My Imaginary GF posted:

That's such a lazy and uncreative way to develop policy. loving christ, this thread is full of stereotypical leftists and lacks any appropriate sense of moderation and work ethic to effect policy implementation.


Fewer donors = less donors to appease
Increased contribution limits = increased donations through official channels and increased ability to generate leads

It's sound and fury because no loving duh, that is the whole point of this thread- ways to tax capital out from under the ultra-wealthy. All the work ethic in the world isn't going to implement such policy without some sort of plan of action.

A small number of campaign financiers to appease leads to economic reform how? That makes no sense.

Miltank
Dec 27, 2009

by XyloJW

TheImmigrant posted:

Global median per-capita income is just under $3000. How many of you would be willing, as zero-sumbEJWs, to give up meat, cars, and other trappings of First-World lifestyle to live like the global working class and poor?

The First World may have to take a reduction in quality of life but it wouldn't put us anywhere near the level of the global third world, especially as birth rates decline. The median global income is obviously a retarded number to use for the point you are making. A better number to look at might be a theoretical distribution of global capital which is currently sitting at around $34,000 per person.

Miltank fucked around with this message at 16:49 on Dec 26, 2014

Miltank
Dec 27, 2009

by XyloJW

SedanChair posted:

In my experience the "equality of opportunity vs. equality of outcome" trope is code for "minorities will squander welfare because of their inferior culture." I'm sure you would disclaim this.

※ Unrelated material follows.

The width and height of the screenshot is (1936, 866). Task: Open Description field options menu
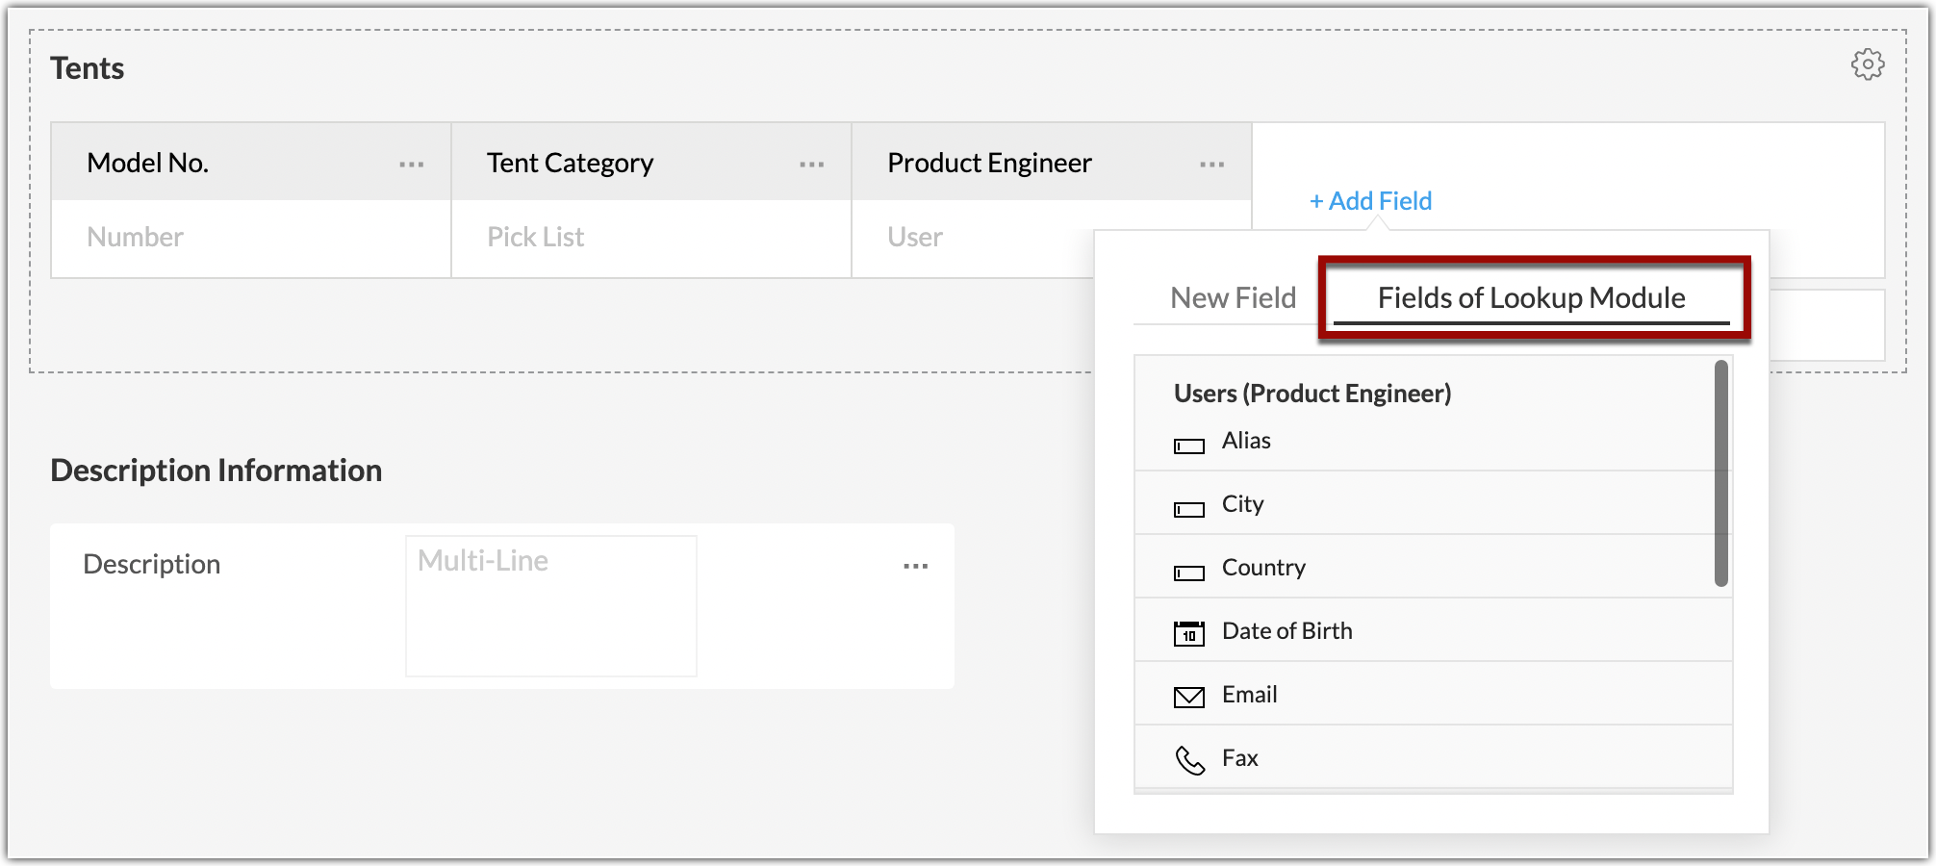[915, 566]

Please don't do this here. Equality of opportunity vs. equality of outcome is hardly a dog whistle for Christ's sake. Just play it out, the thread is young.

E:^ it is that.

Miltank
Dec 27, 2009

by XyloJW

SedanChair posted:

Gosh I would feel self-conscious about declaring a favorite right-wing trope to be "not a dog whistle." After all, the point of a dog whistle is that not everyone can hear it. And some folks pick it up and blow it without knowing what it is.

One can always count on appalled, David Brooks-esque liberals to provide cover for these racist ideologies through sheer ignorance.

Equality of opportunity vs. equality of outcome wasn't invented by conservatism. If ideological concepts are tools then this is one which can serve as a dog whistle, but that is certainly not it's only function. If we are discussing ways to create a radically egalitarian society, then questions of opportunity vs. outcome are not out of place or suspicious.

Miltank
Dec 27, 2009

by XyloJW
citizens holding more than a certain level of wealth will have their assets seized equal to a fairly estimated lifetime of taxation upon expatriation.

Miltank
Dec 27, 2009

by XyloJW

My Imaginary GF posted:

Also get IRS the tools of CIA with the oversight of NSA and the budget of DEA.

I would switch careers to IRS SWAT team Member.

e: I want to be in the corporate tax gestapo

Miltank
Dec 27, 2009

by XyloJW
Seems like locking some guy up in solitary for twenty years is more hosed up than giving some dude a lashing. I was friends with a girl from KSA in a com class who gave a persuasive speech about why corporal and disfiguring punishment is good and I gotta say that she made a strong case.

Miltank
Dec 27, 2009

by XyloJW

maybe the problem is how expensive university is and not that kids want to go to university?

Miltank
Dec 27, 2009

by XyloJW

SedanChair posted:

It's both. Some people just aren't meant to be supported in their delusion that they are intellectuals.

Undergraduate education seems like a good place to figure that out.

Miltank
Dec 27, 2009

by XyloJW

TheImmigrant posted:

That's what the education industry wants you to think. "Come drop tens of thousands of dollars a year to figure out what you want to be when you grow up."

what if going to school was a good thing and having to pay 100k to do so was the bad thing?

Adbot
ADBOT LOVES YOU

Miltank
Dec 27, 2009

by XyloJW

SedanChair posted:

This was tried with busing, whites reconfigured society to escape it. If you try to force them with more drastic means, they'll commit acts of terrorism.

Busing mainly effected the working poor who still lived in cities. The middle class had already left for the suburbs by the late sixties.